Kenaikan royalti masih jadi pro-kontra



JAKARTA. Kementerian Energi dan Sumber Daya Mineral (ESDM) terus mengkaji kenaikan tarif royalti perusahaan Izin Usaha Pertambangan (IUP) tahun depan. Pembahasan tersebut dilakukan dengan Asosiasi Pertambangan Batubara Indonesia (APBI).

Paul Lubis, Sekretaris Direktorat Jenderal Mineral dan Batubara Kementerian ESDM mengatakan, pemerintah mengusulkan ambang batas kenaikan tarif (threshold) sebesar US$ 80 per ton, sedangkan pengusaha menginginkan treshold US$ 100 per ton. Tapi, "Kami fair-lah, dan kelihatannya bisa threshold-nya US$ 90 per ton," kata Paul di kantornya, Rabu (23/7).

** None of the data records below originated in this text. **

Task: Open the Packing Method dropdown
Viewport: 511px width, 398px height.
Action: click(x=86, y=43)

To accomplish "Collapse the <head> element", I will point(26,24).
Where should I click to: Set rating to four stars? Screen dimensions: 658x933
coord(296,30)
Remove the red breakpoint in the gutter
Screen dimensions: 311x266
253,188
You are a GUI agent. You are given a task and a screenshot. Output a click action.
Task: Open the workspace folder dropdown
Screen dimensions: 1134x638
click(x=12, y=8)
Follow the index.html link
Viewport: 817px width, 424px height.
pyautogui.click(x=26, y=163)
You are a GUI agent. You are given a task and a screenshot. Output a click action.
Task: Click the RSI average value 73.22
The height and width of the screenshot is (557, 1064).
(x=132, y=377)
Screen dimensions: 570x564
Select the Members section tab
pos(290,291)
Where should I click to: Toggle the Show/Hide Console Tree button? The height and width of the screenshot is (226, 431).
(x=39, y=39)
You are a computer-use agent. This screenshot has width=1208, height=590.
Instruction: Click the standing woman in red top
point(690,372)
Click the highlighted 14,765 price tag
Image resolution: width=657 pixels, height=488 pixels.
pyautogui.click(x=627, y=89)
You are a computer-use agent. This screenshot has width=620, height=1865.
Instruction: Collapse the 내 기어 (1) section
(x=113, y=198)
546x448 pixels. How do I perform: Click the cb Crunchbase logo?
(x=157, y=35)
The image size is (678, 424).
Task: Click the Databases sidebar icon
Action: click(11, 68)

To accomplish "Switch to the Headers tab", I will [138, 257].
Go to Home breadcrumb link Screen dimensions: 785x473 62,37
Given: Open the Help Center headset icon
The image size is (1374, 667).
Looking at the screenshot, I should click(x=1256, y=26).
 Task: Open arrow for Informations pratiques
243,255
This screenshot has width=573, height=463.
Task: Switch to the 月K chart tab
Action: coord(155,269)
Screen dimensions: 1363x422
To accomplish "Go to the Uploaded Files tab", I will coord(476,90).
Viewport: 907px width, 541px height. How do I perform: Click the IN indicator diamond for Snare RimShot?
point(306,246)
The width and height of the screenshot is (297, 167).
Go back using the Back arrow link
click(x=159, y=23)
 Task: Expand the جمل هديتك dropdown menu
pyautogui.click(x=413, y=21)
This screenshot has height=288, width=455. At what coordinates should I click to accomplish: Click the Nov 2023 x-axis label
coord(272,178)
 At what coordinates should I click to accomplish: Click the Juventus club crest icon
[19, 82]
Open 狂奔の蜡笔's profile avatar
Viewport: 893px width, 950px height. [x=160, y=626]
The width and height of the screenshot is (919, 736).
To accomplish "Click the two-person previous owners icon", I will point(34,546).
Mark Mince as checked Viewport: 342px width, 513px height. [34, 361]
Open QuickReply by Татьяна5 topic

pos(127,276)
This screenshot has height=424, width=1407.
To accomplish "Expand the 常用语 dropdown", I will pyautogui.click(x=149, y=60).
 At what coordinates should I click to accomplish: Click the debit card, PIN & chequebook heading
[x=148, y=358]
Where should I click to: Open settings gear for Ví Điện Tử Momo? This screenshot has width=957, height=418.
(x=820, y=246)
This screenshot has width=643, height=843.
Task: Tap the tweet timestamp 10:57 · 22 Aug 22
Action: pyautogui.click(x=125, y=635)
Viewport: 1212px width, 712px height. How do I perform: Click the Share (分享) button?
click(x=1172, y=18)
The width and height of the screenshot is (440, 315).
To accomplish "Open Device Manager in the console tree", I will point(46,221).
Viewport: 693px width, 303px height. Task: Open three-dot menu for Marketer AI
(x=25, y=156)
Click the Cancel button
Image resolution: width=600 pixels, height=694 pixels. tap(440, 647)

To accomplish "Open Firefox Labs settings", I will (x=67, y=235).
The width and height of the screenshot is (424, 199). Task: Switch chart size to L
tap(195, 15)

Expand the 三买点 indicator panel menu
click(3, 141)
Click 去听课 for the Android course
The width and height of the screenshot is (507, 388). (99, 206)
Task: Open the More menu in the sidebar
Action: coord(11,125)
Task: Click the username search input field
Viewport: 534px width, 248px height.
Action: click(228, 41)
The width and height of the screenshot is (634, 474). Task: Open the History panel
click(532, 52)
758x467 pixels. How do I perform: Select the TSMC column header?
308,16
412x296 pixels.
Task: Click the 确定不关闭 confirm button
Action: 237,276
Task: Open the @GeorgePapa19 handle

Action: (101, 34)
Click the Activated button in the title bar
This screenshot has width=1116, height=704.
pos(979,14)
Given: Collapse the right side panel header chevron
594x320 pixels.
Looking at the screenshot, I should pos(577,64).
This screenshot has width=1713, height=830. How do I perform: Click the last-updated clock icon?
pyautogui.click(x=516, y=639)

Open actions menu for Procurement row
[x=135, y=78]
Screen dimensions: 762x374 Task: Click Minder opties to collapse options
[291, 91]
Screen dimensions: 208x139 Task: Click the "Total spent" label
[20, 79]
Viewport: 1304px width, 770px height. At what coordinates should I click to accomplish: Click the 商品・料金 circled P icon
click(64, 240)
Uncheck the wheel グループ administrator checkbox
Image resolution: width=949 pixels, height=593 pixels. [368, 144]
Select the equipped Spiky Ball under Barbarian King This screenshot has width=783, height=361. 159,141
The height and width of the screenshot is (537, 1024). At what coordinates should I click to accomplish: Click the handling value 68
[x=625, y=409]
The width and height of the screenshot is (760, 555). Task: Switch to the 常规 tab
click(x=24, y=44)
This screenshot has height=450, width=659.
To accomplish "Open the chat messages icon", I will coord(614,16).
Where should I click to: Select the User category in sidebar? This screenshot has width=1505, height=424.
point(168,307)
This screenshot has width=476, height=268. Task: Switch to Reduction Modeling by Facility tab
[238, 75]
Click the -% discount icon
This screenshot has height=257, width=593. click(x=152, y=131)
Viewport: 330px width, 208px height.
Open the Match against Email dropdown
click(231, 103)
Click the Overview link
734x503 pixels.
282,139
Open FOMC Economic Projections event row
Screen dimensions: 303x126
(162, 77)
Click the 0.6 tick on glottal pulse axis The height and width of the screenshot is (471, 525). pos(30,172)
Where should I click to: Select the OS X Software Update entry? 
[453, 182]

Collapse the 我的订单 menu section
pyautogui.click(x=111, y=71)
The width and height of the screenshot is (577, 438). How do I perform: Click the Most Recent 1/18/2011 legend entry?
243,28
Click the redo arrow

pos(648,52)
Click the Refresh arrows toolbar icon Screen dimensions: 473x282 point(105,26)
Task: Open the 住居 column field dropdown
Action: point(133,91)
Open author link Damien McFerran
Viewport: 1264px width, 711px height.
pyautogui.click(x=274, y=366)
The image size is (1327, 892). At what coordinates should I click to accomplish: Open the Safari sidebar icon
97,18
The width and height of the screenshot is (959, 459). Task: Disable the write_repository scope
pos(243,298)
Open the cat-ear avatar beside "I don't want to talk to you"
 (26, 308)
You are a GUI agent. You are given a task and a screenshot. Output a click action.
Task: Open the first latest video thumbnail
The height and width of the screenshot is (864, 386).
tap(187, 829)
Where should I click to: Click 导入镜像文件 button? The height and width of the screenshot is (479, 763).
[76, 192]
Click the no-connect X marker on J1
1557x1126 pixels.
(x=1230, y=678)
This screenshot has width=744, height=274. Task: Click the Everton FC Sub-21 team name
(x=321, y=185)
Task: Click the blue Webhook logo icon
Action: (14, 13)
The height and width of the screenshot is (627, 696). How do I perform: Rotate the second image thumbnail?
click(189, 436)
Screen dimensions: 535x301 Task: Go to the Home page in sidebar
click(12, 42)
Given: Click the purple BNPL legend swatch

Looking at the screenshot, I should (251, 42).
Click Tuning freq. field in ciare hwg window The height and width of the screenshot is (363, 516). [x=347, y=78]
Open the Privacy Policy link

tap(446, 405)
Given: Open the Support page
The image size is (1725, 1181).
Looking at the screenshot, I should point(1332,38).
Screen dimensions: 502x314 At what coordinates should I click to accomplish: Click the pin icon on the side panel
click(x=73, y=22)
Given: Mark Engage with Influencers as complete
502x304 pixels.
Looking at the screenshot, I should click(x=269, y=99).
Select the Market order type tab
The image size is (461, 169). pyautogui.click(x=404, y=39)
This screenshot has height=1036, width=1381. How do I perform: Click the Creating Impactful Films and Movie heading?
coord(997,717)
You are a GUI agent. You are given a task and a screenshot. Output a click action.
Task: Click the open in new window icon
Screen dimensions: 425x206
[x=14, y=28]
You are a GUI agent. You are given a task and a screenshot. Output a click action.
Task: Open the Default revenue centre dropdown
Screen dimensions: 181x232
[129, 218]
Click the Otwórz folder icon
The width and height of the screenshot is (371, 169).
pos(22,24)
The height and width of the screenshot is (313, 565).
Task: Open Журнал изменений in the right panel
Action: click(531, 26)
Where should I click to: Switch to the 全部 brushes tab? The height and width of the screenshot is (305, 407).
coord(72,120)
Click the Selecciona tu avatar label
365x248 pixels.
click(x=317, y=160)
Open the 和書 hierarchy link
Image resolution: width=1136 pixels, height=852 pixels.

Seperti diketahui, sekarang ini, berdasarkan PP Nomor 9/2012, tarif royalti batubara yang berlaku untuk izin usaha pertambangan (IUP) yaitu, kualitas kalori rendah atawa di bawah 5.100 kkal/kg sebesar 3% dari harga jual, kualitas sedang atau kualitas 5.100 kkal/kg hingga 6.100 kkal/kg sebesar 5% dari harga jual. Sedangkan kualitas tinggi atau di atas 6.100 kkal/kg mencapai 7% dari harga jual.


Sementara, tarif royalti plus pengembangan batubara untuk pemegang perjanjian karya pengusahaan pertambangan batubara (PKP2B) dipungut rata-rata sebesar 13,5% dari harga jual.

Rencananya, tarif royalti untuk IUP ini akan dinaikkan secara progresif tergantung berlakunya harga batubara acuan (HBA) setelah melewati threshold, yakni menjadi 7%, 9%, dan 13,5% tergantung dengan kadar kualitas produksi batubara.

Namun, Harry Asmar, Direktur Utama PT Reswara Minergi Hartama masih menolak rencana kenaikan royalti ini, karena mengganggu industri tambang. "Padahal pemerintah pada awalnya memberikan tarif royalti rendah untuk mengundang investor, namun giliran kami telah berinvestasi kok tiba-tiba dinaikkan begitu saja," kata dia.